In [1]:
import datasets
import evaluate
import numpy as np
import pandas as pd
from transformers import AutoModelForTokenClassification
from transformers import AutoTokenizer
from transformers import DataCollatorForTokenClassification
from transformers import TrainingArguments, Trainer

  from .autonotebook import tqdm as notebook_tqdm


In [2]:
EPOCHS = 5  # 模型学习训练集的轮次
BATCH_SIZE = 8  # 模型并行学习的样本数量
PRETRAINED_MODEL_NAME_OR_PATH = "../models/chinese-lert-base"  # 预训练模型路径
CSV_PATH = (
    "../datasets/label_studio实体识别数据集.csv"  # label-studio标注的实体识别数据集路径
)
OUPUT_CHECKPOINT_PATH = (
    "../models/token_classification_checkpoint"  # 训练过程中产生的模型文件
)
OUTPUT_MODEL_PATH = "../models/token_classification_model"  # 微调后的文本分类模型路径
VAL_SIZE = 0.1  # 验证集的占比
MAX_LENGTH = 256  # 输入文本的token长度，lert模型最大只能是512
SEQEVAL_PATH = "../common/seqeval.py"  # 评估脚本本地路径

In [3]:
# 读取从label-stuido打标好的序列标注文件
data = pd.read_csv(CSV_PATH)

# 数据处理和转换
formatted_data = []
label_set = set()  # 用集合存储标签，用于获取标签和数字的映射关系
for idx, row in data.iterrows():
    tokens = list(row["text"])  # 将文本拆分为单词列表
    ner_tags = ["O"] * len(tokens)  # 初始化标签列表，默认为非实体('0')
    if isinstance(row["label"], str):
        entities = eval(row["label"])  # 提取实体注释
        for entity in entities:
            start = entity["start"]
            end = entity["end"]
            label = entity["labels"][0]
            label_set.add(label)
            ner_tags[start] = f"B-{label}"  # 实体开头位置标记为'B-实体类别'
            for i in range(start + 1, end):
                ner_tags[i] = f"I-{label}"  # 实体内部位置标记为'I-实体类别'
    formatted_data.append({"id": str(idx), "tokens": tokens, "ner_tags": ner_tags})

# 获取标签和数字的映射关系
label_name_list = ["O"]
for label_name in label_set:
    start_label_name = f"B-{label_name}"
    end_label_name = f"I-{label_name}"
    label_name_list.append(start_label_name)
    label_name_list.append(end_label_name)
label2id = {}
id2label = {}
for i, category in enumerate(label_name_list):
    label2id[category] = i
    id2label[i] = category

print("标签映射关系：", label2id)

标签映射关系： {'O': 0, 'B-姓名': 1, 'I-姓名': 2, 'B-地址': 3, 'I-地址': 4}


In [4]:
# 将中文标签转换为数字
id_list = []
tokens_nested_list = []
ner_tags_nested_list = []
for item in formatted_data:
    id_list.append(item["id"])
    tokens_nested_list.append(item["tokens"])
    ner_tags_list = [label2id[str_label] for str_label in item["ner_tags"]]
    ner_tags_nested_list.append(ner_tags_list)

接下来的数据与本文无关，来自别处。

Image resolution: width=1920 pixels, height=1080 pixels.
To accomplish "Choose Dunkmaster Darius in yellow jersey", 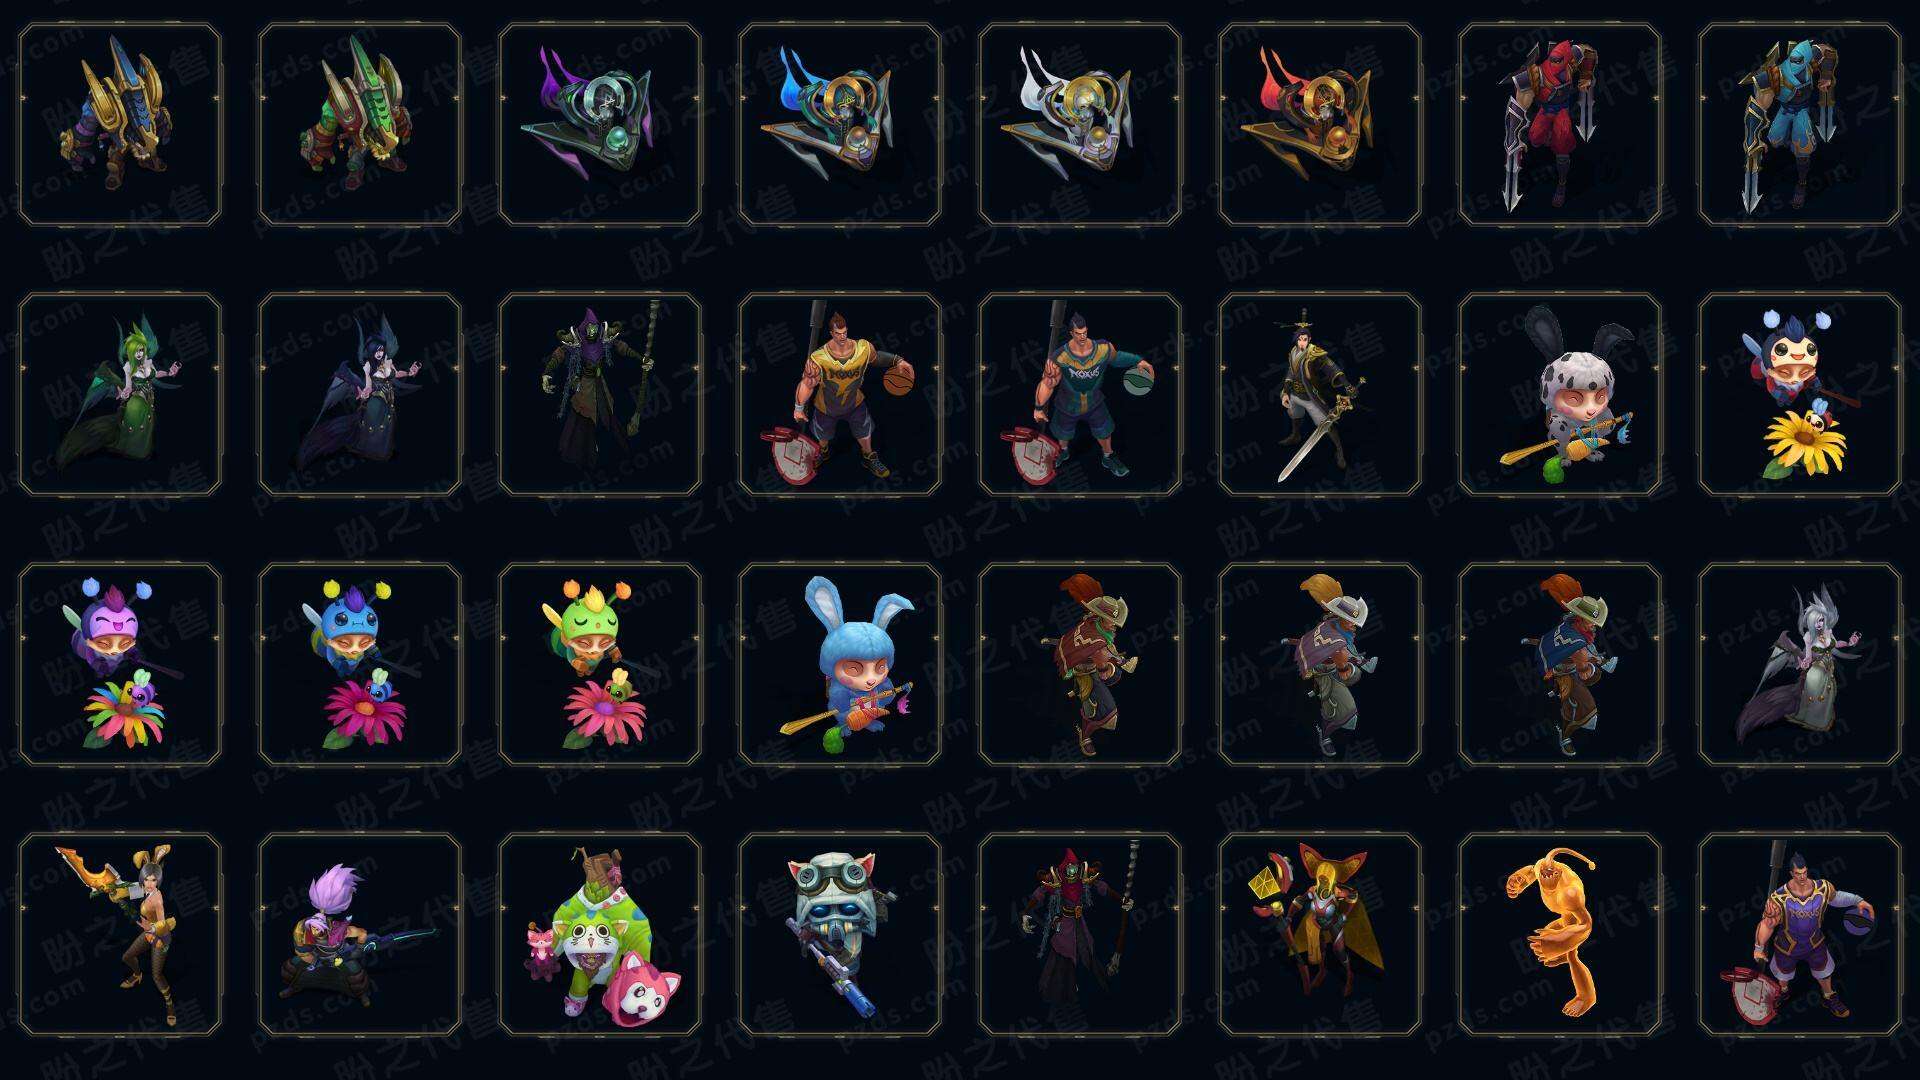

# 将数据转换为datasets.Dataset对象
data_dict = {
    "id": id_list,
    "tokens": tokens_nested_list,
    "ner_tags": ner_tags_nested_list,
}

dataset = datasets.Dataset.from_dict(data_dict)

# 使用 train_test_split 函数来拆分数据集
split_data = dataset.train_test_split(test_size=VAL_SIZE)
print(split_data)

DatasetDict({
    train: Dataset({
        features: ['id', 'tokens', 'ner_tags'],
        num_rows: 90
    })
    test: Dataset({
        features: ['id', 'tokens', 'ner_tags'],
        num_rows: 10
    })
})


In [5]:
tokenizer = AutoTokenizer.from_pretrained(PRETRAINED_MODEL_NAME_OR_PATH, use_fast=True)


def tokenize_and_align_labels(examples):
    tokenized_inputs = tokenizer(
        examples["tokens"],
        truncation=True,
        max_length=MAX_LENGTH,
        padding="max_length",
        is_split_into_words=True,
    )

    labels = []
    for i, label in enumerate(examples["ner_tags"]):
        word_ids = tokenized_inputs.word_ids(
            batch_index=i
        )  # 将标记映射到它们各自的单词。
        previous_word_idx = None
        label_ids = []
        for word_idx in word_ids:  # 将特殊字符设置为 -100。
            if word_idx is None:
                label_ids.append(-100)
            elif word_idx != previous_word_idx:  # 仅标记给定单词的第一个标记。
                label_ids.append(label[word_idx])
            else:
                label_ids.append(-100)
            previous_word_idx = word_idx
        labels.append(label_ids)

    tokenized_inputs["labels"] = labels
    return tokenized_inputs


tokenized_wnut = split_data.map(tokenize_and_align_labels, batched=True)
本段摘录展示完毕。